Question

improper integral. sorry for all of these. my textbook thinks that "converges" is a suitable explanation.

\[\int^{\infty}_0 \tan\frac{1}{x}\text{d}x\]

Answer 1

I need to say if it converges or diverges.

Answer 2

Take the integral as you would from [0, R]

Answer 3

can you change variables to \(u=\frac{1}{x}\) and then flip the limits of integration?

Answer 4

Then take the limit of the function as R->∞

Answer 5

is this sufficient to say it converges? \[\lim_{x \to \infty} \tan\frac{1}{x}=0\]

Answer 6

how?

Answer 7

thing thing has an infinite number of singularities

Answer 8

how about the substitution
\[x = \tan^{-1}u\]

Answer 9

oh right.

Answer 10

or \[x=\cot^{-1}(u)\]

Answer 11

the problem isn't just that the path is infinite,

Answer 12

it is undefined infinitely often

Answer 13

What about \(\tan\frac1x\sim\frac1x,\, x\rightarrow\infty\) ?

Answer 14

yep!! convergence....

Answer 15

i think there is a mistake here
there is no way this thing converges

Answer 16

\[\lim_{x\to0}\tan(1/x)=\infty\]

Answer 17

oh wait a second, it does diverge.

Answer 18

graph it and see what it looks like, then tell me it converges...

Answer 19

@satellite73 can we say that as \(x\to0\), it is infinite or is it undefined?

Answer 20

but the limits iof integration are supposed to be from 1 to infty. so ignore the zero

Answer 21

makes no difference, the problem is not the infinite path
tangent is undefined infinitely often

Answer 22

Use that \(\tan\frac1x\sim\frac1x,\, x\rightarrow\infty\) and immediately say that it diverges.

Answer 23

@richyw it also has infinite "vertical asymptotes" and hence it is discontinuous over the interval and cannot be integrated!

Answer 24

@satellite73 so, you are saying that the function cannot exist to begin with?

Answer 25

@klimenkov

is that just the first term of the taylor expansion at infinity?

Answer 26

If you want Taylor series - yes.
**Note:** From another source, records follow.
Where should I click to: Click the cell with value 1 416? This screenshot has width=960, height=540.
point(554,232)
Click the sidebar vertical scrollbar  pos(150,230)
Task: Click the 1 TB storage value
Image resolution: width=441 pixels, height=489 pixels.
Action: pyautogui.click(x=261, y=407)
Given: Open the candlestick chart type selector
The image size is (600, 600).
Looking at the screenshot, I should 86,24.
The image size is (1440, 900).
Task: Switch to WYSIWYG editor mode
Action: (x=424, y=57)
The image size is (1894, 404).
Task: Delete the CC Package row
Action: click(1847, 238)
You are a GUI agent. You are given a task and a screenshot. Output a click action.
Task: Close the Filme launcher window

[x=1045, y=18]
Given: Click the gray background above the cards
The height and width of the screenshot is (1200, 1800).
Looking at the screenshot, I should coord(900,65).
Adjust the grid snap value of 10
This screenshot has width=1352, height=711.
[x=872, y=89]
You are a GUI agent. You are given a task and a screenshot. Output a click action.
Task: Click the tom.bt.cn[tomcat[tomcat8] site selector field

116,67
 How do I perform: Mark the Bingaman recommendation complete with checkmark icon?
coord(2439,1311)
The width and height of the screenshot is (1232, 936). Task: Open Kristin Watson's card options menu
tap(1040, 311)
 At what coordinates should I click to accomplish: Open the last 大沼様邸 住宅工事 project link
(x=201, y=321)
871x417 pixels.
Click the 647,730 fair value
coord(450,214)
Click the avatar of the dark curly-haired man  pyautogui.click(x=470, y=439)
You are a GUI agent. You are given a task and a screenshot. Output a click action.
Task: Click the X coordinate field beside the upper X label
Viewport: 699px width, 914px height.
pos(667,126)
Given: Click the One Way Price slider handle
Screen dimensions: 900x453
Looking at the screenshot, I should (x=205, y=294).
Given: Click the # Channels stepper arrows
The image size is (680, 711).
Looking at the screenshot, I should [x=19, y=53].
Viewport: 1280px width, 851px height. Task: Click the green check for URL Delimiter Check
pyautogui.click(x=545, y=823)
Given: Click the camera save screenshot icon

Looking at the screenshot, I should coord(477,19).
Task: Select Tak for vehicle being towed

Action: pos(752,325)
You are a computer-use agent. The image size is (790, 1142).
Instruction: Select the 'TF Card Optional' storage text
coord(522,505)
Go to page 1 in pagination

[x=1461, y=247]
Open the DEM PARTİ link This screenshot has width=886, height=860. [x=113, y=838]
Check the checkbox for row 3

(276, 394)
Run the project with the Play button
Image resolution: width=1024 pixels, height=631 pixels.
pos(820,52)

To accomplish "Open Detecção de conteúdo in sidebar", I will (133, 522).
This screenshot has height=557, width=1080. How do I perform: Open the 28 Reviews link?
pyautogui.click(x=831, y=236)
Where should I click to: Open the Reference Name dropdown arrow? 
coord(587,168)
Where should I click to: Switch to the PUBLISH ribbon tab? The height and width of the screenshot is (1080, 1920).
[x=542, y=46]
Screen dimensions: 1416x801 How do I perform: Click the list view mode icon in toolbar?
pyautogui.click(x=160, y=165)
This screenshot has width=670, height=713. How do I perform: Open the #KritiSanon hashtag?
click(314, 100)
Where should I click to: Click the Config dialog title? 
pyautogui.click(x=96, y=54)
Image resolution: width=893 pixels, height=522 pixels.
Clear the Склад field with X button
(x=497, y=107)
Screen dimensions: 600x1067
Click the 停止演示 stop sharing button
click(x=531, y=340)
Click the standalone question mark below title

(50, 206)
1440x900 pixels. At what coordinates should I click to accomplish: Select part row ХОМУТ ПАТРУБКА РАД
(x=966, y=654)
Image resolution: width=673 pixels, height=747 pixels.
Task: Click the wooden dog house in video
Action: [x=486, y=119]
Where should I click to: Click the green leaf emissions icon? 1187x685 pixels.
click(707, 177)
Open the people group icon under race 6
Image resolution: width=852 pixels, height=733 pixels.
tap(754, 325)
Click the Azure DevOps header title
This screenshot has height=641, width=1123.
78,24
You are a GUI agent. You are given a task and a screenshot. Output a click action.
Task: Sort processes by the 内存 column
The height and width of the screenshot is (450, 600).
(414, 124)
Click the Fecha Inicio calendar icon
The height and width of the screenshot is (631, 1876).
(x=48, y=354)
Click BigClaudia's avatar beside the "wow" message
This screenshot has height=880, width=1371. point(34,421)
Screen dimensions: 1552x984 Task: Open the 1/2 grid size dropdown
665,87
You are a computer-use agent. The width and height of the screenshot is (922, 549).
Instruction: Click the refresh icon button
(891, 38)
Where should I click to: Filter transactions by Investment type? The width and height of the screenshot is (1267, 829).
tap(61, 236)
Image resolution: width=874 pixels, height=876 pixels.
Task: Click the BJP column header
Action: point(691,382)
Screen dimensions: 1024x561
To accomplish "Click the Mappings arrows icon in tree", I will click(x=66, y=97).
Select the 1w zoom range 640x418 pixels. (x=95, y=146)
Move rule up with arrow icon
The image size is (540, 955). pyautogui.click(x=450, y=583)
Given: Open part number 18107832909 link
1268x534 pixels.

But from \(\tan x\sim x,\,x\rightarrow0\) implies \(\tan\frac1x\sim\frac1x,\, x\rightarrow\infty\).

Answer 27

how am I supposed to know that \(\tan x \sim x,\;x\to 0\) ?

Answer 28

Compute\[\lim_{x\rightarrow0}\frac{\tan x}{x}\]

Answer 29

AWSOME. ok this is what I was struggling with last night.

Answer 30

why does doing that show that they behave the same?

Answer 31

that step is what really confuses me!

Answer 32

same step was used in the second line of this. I don't understand why I do this!

Answer 33

Try to check this theorem in your calculus book.

Answer 34

believe me I have tried. I even emailed my prof asking where the theorem is. does it have a name?

Answer 35

Ok. Did you understand why \(\tan\frac1x\sim\frac1x,\, x\rightarrow\infty\) ?

Answer 36

no, because I don't understand why \(\tan x \sim x,\;x\to 0\)

Answer 37

Do you know that \[\lim_{x\rightarrow0}\frac{\sin x}{x}=1\]

Answer 38

yes

Answer 39

Now \[\lim_{x\rightarrow0}\frac{\tan x}{x}=\lim_{x\rightarrow0}\frac{\frac{\sin x}{\cos x}}{x}=\lim_{x\rightarrow0}\frac{\sin x}{x}=1\]because \(\lim_{x\rightarrow0}\cos x=1\). Got it?

Answer 40

yes, I can compute the limit.

Answer 41

but I don't understand its significance

Answer 42

Ah. Ok.
If \(f(x)\sim g(x),\,x\rightarrow a\), it means that \(f(x)\) behaves like \(g(x)\) at the point \(x=a\).

Answer 43

right. do you know why?

Answer 44

I mean why the limit thing, not that definition

Answer 45

Or \[\lim_{x\rightarrow a}\frac{f(x)}{g(x)}=1\]

Answer 46

AHHH that's so obvious!

Answer 47

It is equivalent definitions.

Answer 48

omg. thank you so much.

Answer 49

I feel so stupid now, but if you looked at my questions history I spent like 3 hours last night trying to get this explanation!

Answer 50

thank you so much!

Answer 51

Don't be shy to ask. It is normal not to see obvious things because obvious is a relative concept. I wish you a lot of luck in learning math. Love it.